Before we get to the finished product of an interactive report or dashboard, we first need to connect to our raw data source or sources. In addition to that, we need to build a robust data model through analyzing data with Power BI Desktop.
In short, the data model is the foundation of a Power BI report. When configured correctly, a data model is what allows us to slice data at any angle. It drill down from the high-level overview to the granular level data and gives us the ultimate flexibility to view our data.
From there, we can analyze our data and perform any calculations necessary to convert our raw data into real, valuable business outputs. If you recall from our previous article (What is Power BI?), Power BI Desktop is a free application that is compatible with Windows.
It has three components: a data connector, a data modeler, and a report builder. Let’s start with the data connector.
Power BI Desktop lets you connect to a variety of data sources. These include raw files, databases, Azure, and a plethora of others. You can connect to multiple sources at one time, but for this exercise, we’ll use the Retail Analysis sample Power BI workbook available for free download from Microsoft.

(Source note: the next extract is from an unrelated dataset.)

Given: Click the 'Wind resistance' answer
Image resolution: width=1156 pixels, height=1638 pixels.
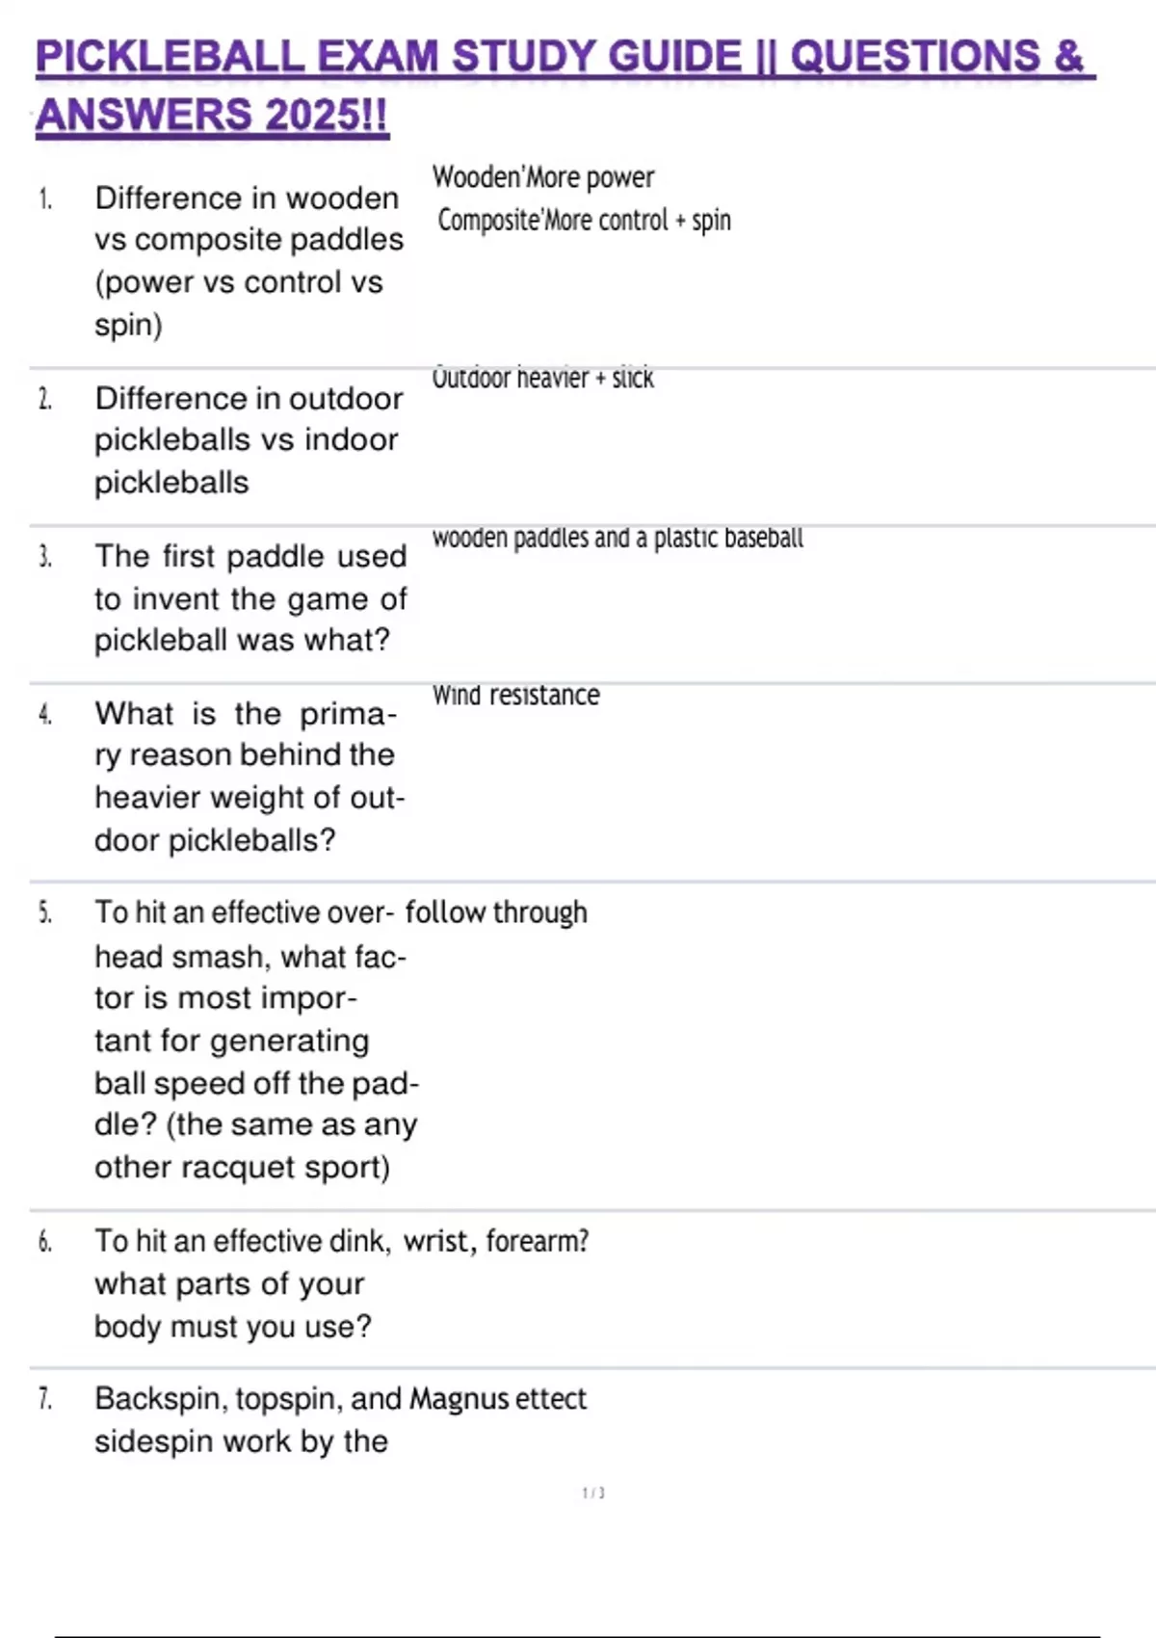Looking at the screenshot, I should 515,695.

Once the data is loaded, we can view our entire dataset. This dataset has five tables: Sales, District, Item, Store, and Time. The Sales table is the largest with almost one million rows.
Power BI Desktop is equipped to handle a sizable amount of data, but for very large datasets, or Big Data datasets, it may be best to use DirectQuery instead of importing all of your data into Power BI Desktop. This method queries the data from its data source and only pulls in the query results at the time of its execution. We’ll examine DirectQuery in-depth in a future installment.
As we further examine our dataset, we can make changes if necessary. For example, we can clean up the dataset by deleting the columns that we don’t need for this report. Note: this does not impact the original data source. Whatever changes we make in Power BI will not affect the original Excel spreadsheet, including the creation of new columns and formatting existing ones. For our sample, we have converted the Sum_Regular_Sales_Dollars column from number to a currency format. After we’ve completed our data cleansing and transformation tasks, we’re ready to create our data model.
Data modeling requires a working knowledge of database and data warehousing techniques, but once you get a hold of the basics, Power BI Desktop provides a simple and intuitive visual interface that makes data modeling a breeze. The Retail Analysis dataset has one fact table, or the dependent variable outputs that will appear on a chart’s y-axis, called Sales and four dimension tables, the independent variables that will appear on a chart’s x-axis.
The Sales table is the central component of our data model. The Store, Item, and Time tables feed into the Sales table, and the District table feeds into the Store table, which indirectly feeds into the Sales table. These table relationships can be created by using the drag-and-drop interface or by utilizing the Manage Relationships tab.
Also, we can modify the properties for each table and each field. Options include renaming the field, changing the data type or format, or giving a description of the field. Below we can see the Buyer field is selected within the Item table.
Power BI data models are meant to be revised and tinkered with. It may take many iterations to nail down your analysis and built the optimal report. You can switch back and forth between your data tables and data model. Updating the data tables will update your model, so plan accordingly. In your data model, you can add or delete facts and dimensions, or show or hide certain fields to keep your report clean. You can start small with a few tables from one data source then add more as you go along. Power BI Desktop offers the ultimate combination of flexibility and functionality.
The data model is the iceberg beneath the surface. It’s the foundation for insight. The data model uses the relationships you created between facts and dimensions to slice and pivot the data and present it in new and different ways. Power BI’s clean and interactive reports help you spot trends, key data points, and new insights. We’ll cover Power BI’s visualizations in the next installment.